Instructions for the task.
Search the data for the word "модели". Reproduce every line where it is found.

Input records.
##############################

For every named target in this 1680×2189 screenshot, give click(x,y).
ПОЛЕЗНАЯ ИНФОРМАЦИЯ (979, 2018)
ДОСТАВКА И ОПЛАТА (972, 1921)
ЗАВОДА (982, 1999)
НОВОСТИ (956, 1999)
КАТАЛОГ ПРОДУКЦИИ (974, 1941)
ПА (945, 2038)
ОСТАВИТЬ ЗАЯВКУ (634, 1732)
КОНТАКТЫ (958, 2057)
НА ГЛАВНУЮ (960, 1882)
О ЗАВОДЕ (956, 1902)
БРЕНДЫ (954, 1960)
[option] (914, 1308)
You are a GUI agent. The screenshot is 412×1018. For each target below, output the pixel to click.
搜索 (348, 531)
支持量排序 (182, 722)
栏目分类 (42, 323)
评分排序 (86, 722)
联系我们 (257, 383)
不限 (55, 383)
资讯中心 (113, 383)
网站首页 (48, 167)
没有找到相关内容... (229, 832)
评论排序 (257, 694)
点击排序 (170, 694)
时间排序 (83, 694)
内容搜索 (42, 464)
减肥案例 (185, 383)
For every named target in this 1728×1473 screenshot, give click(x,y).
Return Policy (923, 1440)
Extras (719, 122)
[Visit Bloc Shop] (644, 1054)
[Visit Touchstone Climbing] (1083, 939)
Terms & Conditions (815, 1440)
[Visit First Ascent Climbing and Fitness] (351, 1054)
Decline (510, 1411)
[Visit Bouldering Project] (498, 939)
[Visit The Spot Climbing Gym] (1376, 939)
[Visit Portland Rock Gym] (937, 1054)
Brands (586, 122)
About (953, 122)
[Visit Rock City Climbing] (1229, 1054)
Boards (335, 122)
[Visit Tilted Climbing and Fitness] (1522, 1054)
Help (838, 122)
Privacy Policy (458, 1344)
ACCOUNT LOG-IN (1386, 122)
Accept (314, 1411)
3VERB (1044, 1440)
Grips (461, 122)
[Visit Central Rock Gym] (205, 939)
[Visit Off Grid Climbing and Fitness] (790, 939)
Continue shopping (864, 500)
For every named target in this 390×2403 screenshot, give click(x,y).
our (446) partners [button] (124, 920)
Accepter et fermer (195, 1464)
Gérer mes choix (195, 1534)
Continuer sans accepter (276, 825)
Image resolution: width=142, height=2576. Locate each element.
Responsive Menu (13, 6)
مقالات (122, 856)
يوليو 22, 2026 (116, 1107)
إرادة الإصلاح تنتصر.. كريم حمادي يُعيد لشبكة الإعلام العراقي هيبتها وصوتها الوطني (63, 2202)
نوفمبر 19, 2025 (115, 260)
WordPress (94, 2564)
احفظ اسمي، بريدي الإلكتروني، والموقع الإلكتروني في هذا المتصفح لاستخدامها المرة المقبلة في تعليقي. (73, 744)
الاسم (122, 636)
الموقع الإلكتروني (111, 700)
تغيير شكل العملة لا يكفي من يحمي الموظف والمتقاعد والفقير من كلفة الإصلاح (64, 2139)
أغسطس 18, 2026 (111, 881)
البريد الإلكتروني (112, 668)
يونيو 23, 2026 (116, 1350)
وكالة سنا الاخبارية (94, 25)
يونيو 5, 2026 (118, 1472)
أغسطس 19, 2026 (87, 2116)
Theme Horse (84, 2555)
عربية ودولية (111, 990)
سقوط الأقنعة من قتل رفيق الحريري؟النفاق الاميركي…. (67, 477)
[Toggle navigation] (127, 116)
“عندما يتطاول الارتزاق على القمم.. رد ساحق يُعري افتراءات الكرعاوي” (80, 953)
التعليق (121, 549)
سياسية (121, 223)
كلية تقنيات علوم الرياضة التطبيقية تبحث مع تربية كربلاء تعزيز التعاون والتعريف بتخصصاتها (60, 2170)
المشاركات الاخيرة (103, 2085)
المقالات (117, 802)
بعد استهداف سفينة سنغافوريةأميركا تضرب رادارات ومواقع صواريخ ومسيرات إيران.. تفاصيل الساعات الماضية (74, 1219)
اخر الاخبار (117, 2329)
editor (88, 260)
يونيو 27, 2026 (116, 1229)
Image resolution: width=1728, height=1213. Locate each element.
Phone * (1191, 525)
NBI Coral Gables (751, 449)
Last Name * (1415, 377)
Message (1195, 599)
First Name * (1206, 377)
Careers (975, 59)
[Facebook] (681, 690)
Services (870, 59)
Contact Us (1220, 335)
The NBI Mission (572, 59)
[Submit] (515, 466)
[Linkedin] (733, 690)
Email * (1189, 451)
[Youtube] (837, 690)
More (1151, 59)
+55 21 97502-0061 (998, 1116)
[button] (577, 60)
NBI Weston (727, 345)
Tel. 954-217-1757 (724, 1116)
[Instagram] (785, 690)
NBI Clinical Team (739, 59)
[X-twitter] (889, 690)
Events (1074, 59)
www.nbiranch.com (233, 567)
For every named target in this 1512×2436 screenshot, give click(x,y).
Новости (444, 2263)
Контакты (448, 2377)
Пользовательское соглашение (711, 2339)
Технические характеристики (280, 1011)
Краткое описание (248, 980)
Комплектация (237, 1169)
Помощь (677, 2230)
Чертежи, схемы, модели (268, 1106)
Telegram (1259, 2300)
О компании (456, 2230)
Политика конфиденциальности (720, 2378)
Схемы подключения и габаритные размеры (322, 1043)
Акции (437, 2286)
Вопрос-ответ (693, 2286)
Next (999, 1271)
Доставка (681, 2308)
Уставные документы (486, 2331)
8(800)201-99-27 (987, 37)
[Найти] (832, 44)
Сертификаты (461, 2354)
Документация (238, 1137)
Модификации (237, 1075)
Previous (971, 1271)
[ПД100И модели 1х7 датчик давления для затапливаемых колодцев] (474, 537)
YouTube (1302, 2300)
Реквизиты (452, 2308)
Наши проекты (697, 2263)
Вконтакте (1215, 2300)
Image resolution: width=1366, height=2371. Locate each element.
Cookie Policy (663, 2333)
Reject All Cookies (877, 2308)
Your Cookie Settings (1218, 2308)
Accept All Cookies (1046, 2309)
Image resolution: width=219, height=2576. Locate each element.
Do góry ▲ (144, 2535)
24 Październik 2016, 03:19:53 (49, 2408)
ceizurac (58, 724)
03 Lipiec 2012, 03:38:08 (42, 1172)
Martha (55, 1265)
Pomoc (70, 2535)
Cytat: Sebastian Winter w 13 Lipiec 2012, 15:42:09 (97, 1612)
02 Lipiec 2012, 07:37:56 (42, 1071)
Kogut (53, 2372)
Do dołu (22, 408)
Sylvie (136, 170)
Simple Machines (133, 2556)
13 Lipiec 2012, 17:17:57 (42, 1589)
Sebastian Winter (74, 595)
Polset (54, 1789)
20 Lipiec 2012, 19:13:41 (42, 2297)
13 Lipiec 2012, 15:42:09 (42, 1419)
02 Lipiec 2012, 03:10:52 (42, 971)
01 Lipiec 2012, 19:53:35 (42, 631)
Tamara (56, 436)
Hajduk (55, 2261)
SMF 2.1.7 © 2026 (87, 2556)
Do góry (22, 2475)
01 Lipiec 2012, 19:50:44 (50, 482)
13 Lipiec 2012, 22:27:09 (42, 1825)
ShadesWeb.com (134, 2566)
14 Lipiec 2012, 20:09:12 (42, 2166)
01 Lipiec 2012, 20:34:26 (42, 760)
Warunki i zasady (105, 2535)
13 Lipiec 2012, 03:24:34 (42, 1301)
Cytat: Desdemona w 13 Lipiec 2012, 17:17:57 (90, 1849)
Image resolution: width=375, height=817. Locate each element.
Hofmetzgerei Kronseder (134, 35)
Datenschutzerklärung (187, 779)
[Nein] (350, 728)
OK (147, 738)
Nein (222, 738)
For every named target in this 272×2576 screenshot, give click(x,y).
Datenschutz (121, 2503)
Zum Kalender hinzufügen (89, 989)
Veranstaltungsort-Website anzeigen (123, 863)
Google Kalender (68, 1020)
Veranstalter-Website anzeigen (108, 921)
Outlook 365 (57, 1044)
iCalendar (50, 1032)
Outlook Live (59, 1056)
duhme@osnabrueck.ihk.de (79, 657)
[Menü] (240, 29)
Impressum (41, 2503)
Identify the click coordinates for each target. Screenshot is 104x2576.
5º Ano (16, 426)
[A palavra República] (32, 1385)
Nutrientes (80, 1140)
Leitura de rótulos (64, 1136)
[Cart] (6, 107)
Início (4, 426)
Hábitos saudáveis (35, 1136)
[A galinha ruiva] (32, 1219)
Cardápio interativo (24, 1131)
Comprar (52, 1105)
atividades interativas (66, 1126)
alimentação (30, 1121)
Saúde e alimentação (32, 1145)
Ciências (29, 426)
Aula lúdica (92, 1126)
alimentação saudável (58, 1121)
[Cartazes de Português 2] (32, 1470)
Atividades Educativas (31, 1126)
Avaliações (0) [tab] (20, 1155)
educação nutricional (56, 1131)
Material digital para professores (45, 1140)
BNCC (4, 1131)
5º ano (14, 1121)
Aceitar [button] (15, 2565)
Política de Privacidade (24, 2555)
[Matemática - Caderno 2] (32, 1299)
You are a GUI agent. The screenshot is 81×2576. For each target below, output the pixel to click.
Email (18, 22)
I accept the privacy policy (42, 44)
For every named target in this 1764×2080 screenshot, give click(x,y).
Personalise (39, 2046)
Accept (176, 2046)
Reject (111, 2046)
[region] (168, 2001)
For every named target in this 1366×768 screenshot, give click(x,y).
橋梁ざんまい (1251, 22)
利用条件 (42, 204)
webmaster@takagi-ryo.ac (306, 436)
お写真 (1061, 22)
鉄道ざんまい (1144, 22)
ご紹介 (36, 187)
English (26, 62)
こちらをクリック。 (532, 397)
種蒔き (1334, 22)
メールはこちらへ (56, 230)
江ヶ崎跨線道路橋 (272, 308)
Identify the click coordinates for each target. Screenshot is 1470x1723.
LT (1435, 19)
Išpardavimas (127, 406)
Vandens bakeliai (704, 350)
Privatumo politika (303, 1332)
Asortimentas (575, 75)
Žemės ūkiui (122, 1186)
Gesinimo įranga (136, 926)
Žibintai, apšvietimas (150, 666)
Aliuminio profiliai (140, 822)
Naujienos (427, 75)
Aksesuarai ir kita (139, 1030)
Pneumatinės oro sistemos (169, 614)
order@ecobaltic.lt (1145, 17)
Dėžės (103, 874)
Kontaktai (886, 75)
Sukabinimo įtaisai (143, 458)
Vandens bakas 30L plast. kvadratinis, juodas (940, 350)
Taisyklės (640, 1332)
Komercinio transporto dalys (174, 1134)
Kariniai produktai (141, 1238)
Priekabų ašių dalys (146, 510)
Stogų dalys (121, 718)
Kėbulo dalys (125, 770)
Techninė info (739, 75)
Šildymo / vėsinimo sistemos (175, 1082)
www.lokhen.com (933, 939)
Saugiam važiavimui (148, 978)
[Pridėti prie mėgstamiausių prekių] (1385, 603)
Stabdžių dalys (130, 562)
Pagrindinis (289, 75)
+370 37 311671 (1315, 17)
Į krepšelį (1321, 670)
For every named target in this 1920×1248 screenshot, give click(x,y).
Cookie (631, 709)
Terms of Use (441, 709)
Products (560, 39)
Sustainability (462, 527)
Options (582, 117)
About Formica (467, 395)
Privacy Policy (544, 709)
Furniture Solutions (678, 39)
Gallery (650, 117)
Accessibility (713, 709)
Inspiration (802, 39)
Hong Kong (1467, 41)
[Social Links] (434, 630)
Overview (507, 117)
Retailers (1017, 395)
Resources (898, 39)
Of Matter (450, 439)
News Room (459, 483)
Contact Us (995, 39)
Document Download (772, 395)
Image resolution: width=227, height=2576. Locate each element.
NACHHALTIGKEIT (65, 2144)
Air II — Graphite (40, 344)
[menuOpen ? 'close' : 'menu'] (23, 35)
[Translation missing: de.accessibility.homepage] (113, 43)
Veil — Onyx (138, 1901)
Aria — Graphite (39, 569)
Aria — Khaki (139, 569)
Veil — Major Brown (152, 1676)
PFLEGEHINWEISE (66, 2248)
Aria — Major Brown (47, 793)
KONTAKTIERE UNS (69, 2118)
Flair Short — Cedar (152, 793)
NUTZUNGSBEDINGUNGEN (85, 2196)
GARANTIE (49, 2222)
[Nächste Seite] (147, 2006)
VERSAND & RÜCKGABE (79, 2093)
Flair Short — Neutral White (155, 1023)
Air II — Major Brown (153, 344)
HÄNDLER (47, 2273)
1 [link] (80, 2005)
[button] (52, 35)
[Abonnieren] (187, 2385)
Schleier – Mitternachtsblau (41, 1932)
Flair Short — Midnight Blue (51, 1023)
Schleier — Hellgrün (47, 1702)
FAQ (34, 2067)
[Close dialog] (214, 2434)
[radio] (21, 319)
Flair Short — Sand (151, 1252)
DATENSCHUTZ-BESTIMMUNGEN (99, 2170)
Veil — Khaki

##############################

Task response.
Чертежи, схемы, модели (268, 1106)
[ПД100И модели 1х7 датчик давления для затапливаемых колодцев] (474, 537)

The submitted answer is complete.